Ainsi, ma définition des évolutions d’Internet est purement commerciale :

  • Web 0.1 : Le web ne sert qu’à une communauté de scientifiques afin de partager efficacement des informations techniques. Commercialement inutile. Il ne mérite pas une appellation de 1.0.
  • Web 0.9 : Les universitaires font évoluer le web de telle sorte qu’il devient possible d’afficher des images et introduisent une forme d’interactivité avec les formulaires. Malheureusement, il est toujours réservé à trois experts et demi dans le monde et commercialement ne sert à rien. Exit l’appellation 1.0.
  • Web 1.0 : Les entreprises développent des sites énormes, pleins de GIFs animées et de contenus. C’est bien parti commercialement excepté le paiement sécurisé qui freine l’évolution commerciale. La publicité sur Internet est par contre très en vogue et fonctionne. C’est le vrai début d’Internet : web 1.0 est né !
  • Web 1.5 : Les sites web avec un système d’affaire rentable progressent et pavent la route pour les autres. Les sites les plus délirants disparaissent. C’est bien une évolution commerciale du précédent. Cela reste des sites Web 1.0, mais plus fonctionnels en terme de service-client. OK pour une appellation 1.5.
  • Web 2.0 : Là on est en post-krach boursier sur les valeurs technologiques qui entraîne un recentrage économique et une réelle redéfinition du rôle social et commercial d’Internet. Amazon est reconnu comme un précurseur, mais le vrai précurseur c’est probablement Google, avec un service de distribution de l’information qui n’existait pas avant grâce à une réelle réflexion de la valeur ajoutée d’un tel service (par rapport aux moteurs déplorables de la génération Lycos …)

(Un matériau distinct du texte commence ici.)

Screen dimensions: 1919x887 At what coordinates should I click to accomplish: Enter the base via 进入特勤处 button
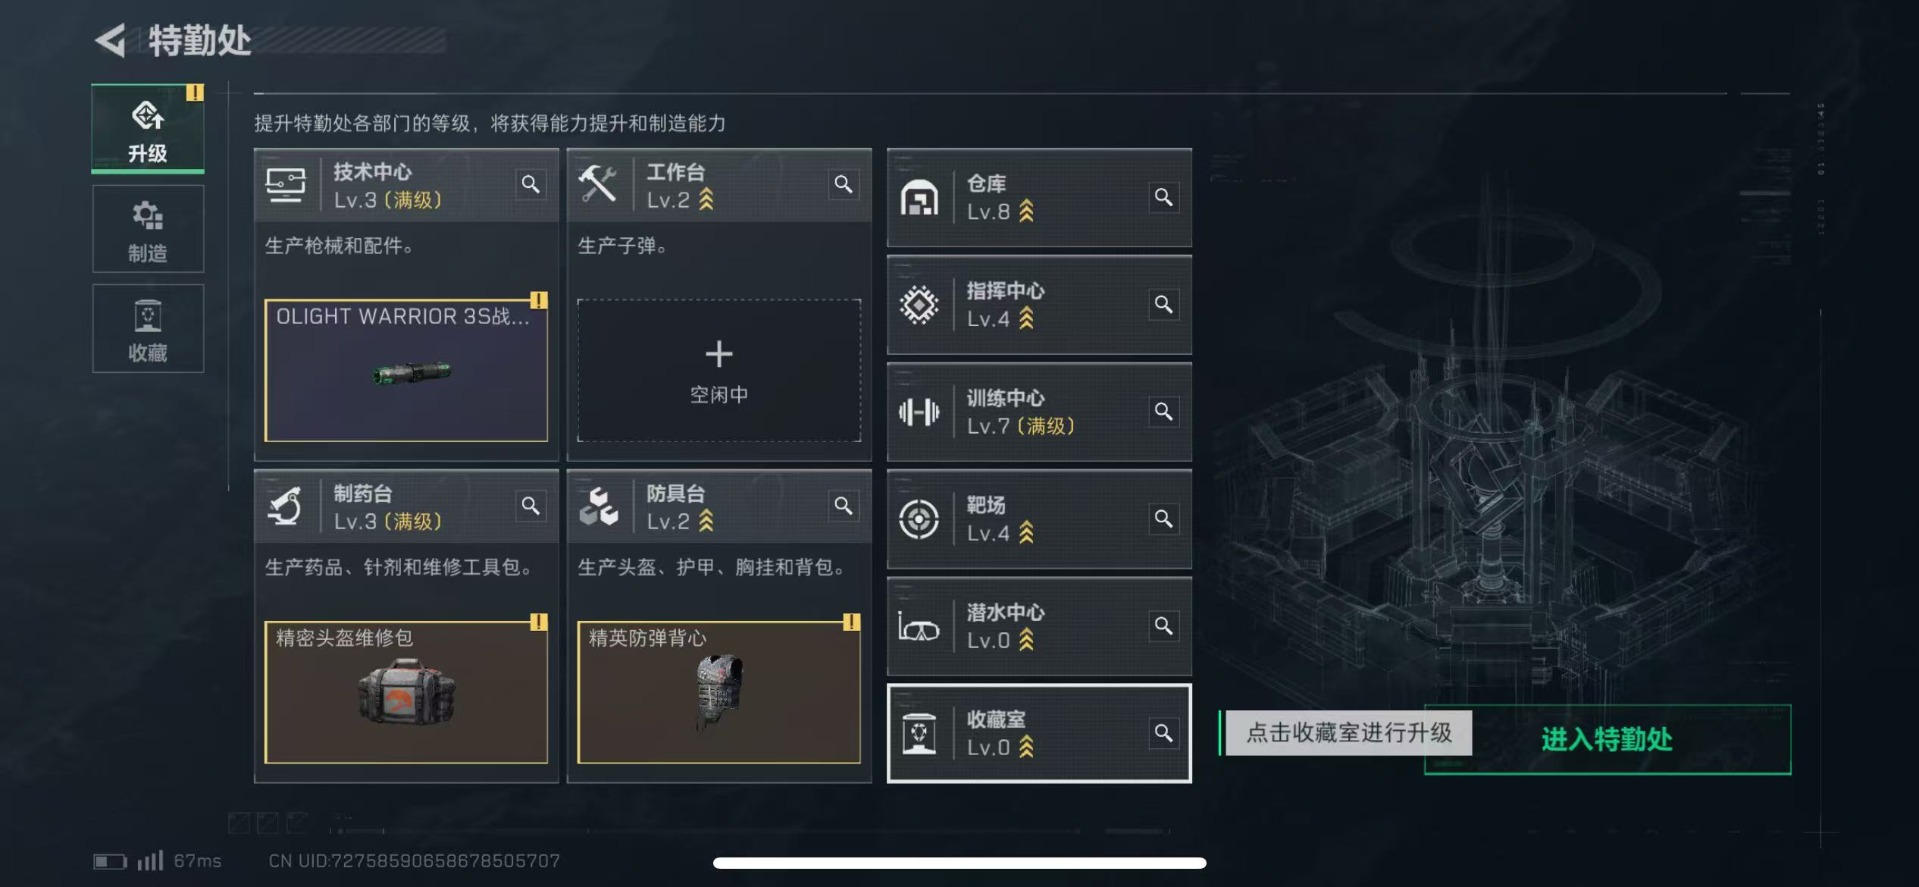(x=1607, y=739)
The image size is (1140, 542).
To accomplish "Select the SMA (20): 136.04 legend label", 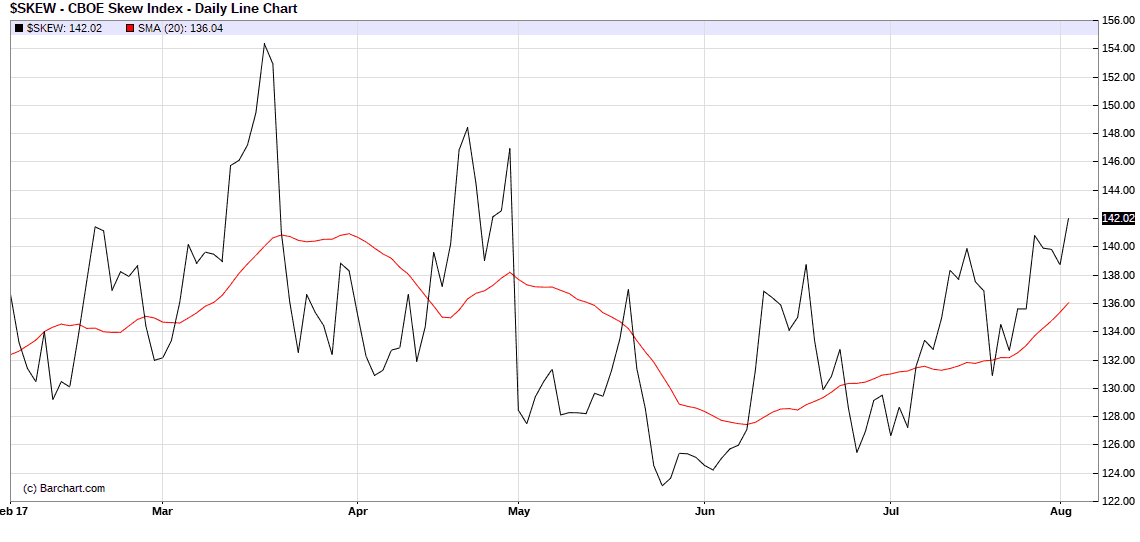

On est ici dans une logique d’appellation plus cohérente que celle basée sur la technologie. D’ailleurs, je prédis une surenchère des appellations dans les années à venir : 3.0, 4.0, 5.0… 9.0 ??? Cette tendance s’arrêtera, comme les OS avec des noms comme Web Lionceau ou Web Littlehorn.

Notre bon vieux Shakespeare se serait sûrement exclamé : “What’s in a number? That which we call 2.0, by any other number would smell as sweet.Qu’en dites-vous?